In its meeting on March 23, 2023, the Supervisory Board conducted a detailed examination of the financial statements of SZAG and of the Group, both drawn up as of December 31, 2022, as well as of the combined management report on the company and on the Group for the financial year 2022. Prior to this meeting, the independent auditor Ernst & Young GmbH Wirtschaftsprüfungsgesellschaft, Hanover, Germany, selected by the Annual General Meeting of Shareholders, reviewed both sets of financial statements and the management report on the Group and issued an unqualified Auditor’s opinion. The auditor thereby confirmed that the accounting, valuation and consolidation carried out in the consolidated financial statements complied with the International Financial Reporting Standards (IFRS) as applicable within the EU. Moreover, it was confirmed that the management report on the Group provides an accurate picture of the Group’s position. As part of its assessment of the early risk detection system, the auditor also ascertained that the Executive Board had taken the steps required by the German Stock Corporation Act (AktG) for the early recognition of risks that could endanger the company as a going concern.
The annual financial statements of Salzgitter AG, the consolidated financial statements of the Group, the combined management report on the company and the Group, the Executive Board’s proposals for the appropriation of retained earnings, as well as the auditor’s reports were available to the Supervisory Board for examination. The representatives of the independent auditor took part in the discussions of the annual financial statements and the consolidated financial statements and elaborated on the most important findings of their audit.
Based on the final results of its own examination of the annual financial statements at company and at group level and the combined management report, the Supervisory Board did not raise any objections. The Board therefore approved the findings of the auditor's review and ratified the annual financial statements and the consolidated financial statements. The annual financial statements are thereby adopted. We gave our approval to the proposal made by the Executive Board on the appropriation of retained earnings.
In its meeting on March 23, 2023, the Supervisory Board also addressed the topic of the separate combined non-financial report for 2022. Prior to this, KPMG AG Wirtschaftsprüfungsgesellschaft, Hanover, mandated by the Supervisory Board, examined the report to obtain limited assurance (Opinion). The auditor confirmed that no matters came to its attention that would cause it to believe that the report had not been prepared in all material respects in accordance with Section 315c in conjunction with Sections 289c through 289e of the German Civil Code (HGB) and the Taxonomy Regulation.
Following its own examination, the Supervisory Board concurred with the findings of the audit performed by KPMG AG.
Over the course of the financial year 2022, with the exception of the aforementioned changes in the composition of its committees, there were no changes to the Supervisory Board. That said, Messrs Flach and Hilbers, both shareholder representatives, each laid down their mandates effective December 31, 2022, and Mr Keller, employee representative, laid down his mandate effective January 31, 2023.
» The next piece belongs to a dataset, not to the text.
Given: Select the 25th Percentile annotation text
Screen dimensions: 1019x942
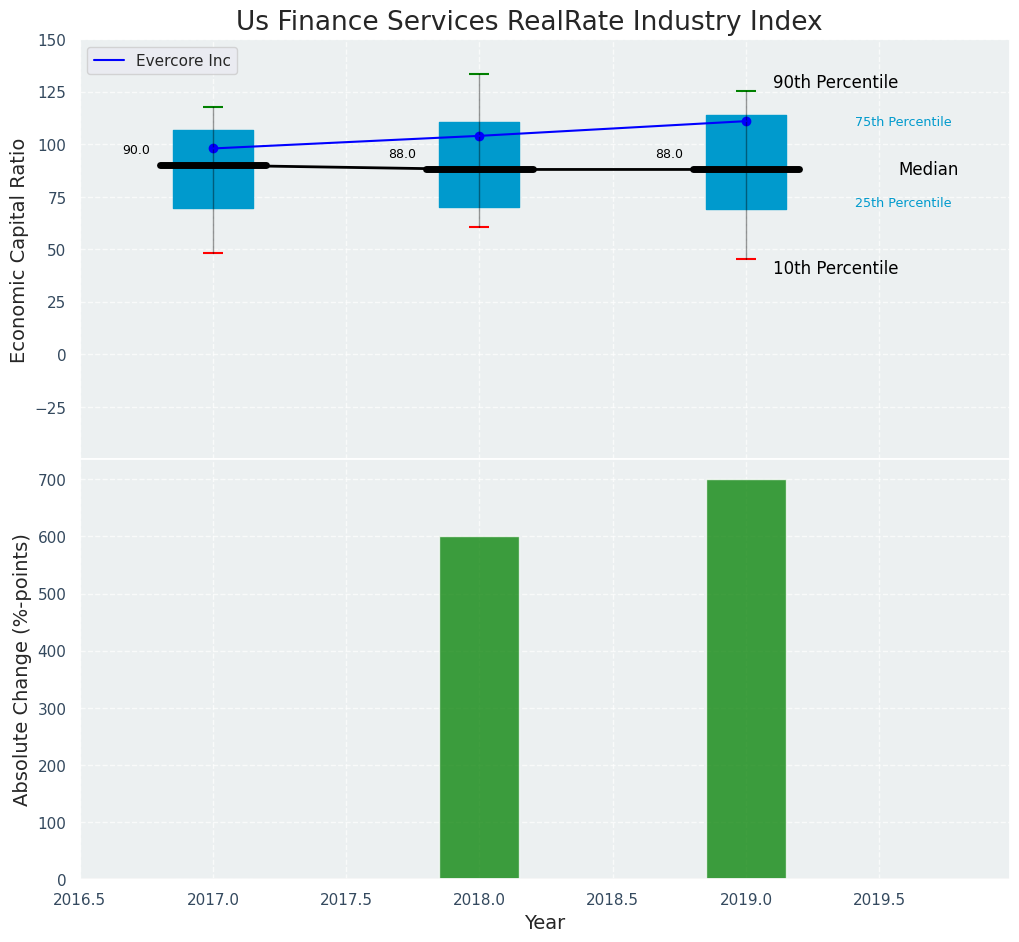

Through to the expiration of the Supervisory Board’s current period of office, the following new members were appointed by the court as successors:
- Ms Karin Hardekopf as successor to Mr Flach, effective January 1, 2023,
- Mr Gerald Heere as successor to Mr Hilbers, effective January 3, 2023, and
- Mr Marco Gasse as successor to Mr Keller, effective February 21, 2023.
There were no changes to the Executive Board in the financial year 2022.
The Supervisory Board thanks Messrs Flach, Hilbers and Keller for their long-standing activities to promote the good of the company.
Our thanks go to the Executive Board and to all the employees of the Group for their dedicated work and sound commitment throughout the financial year 2022.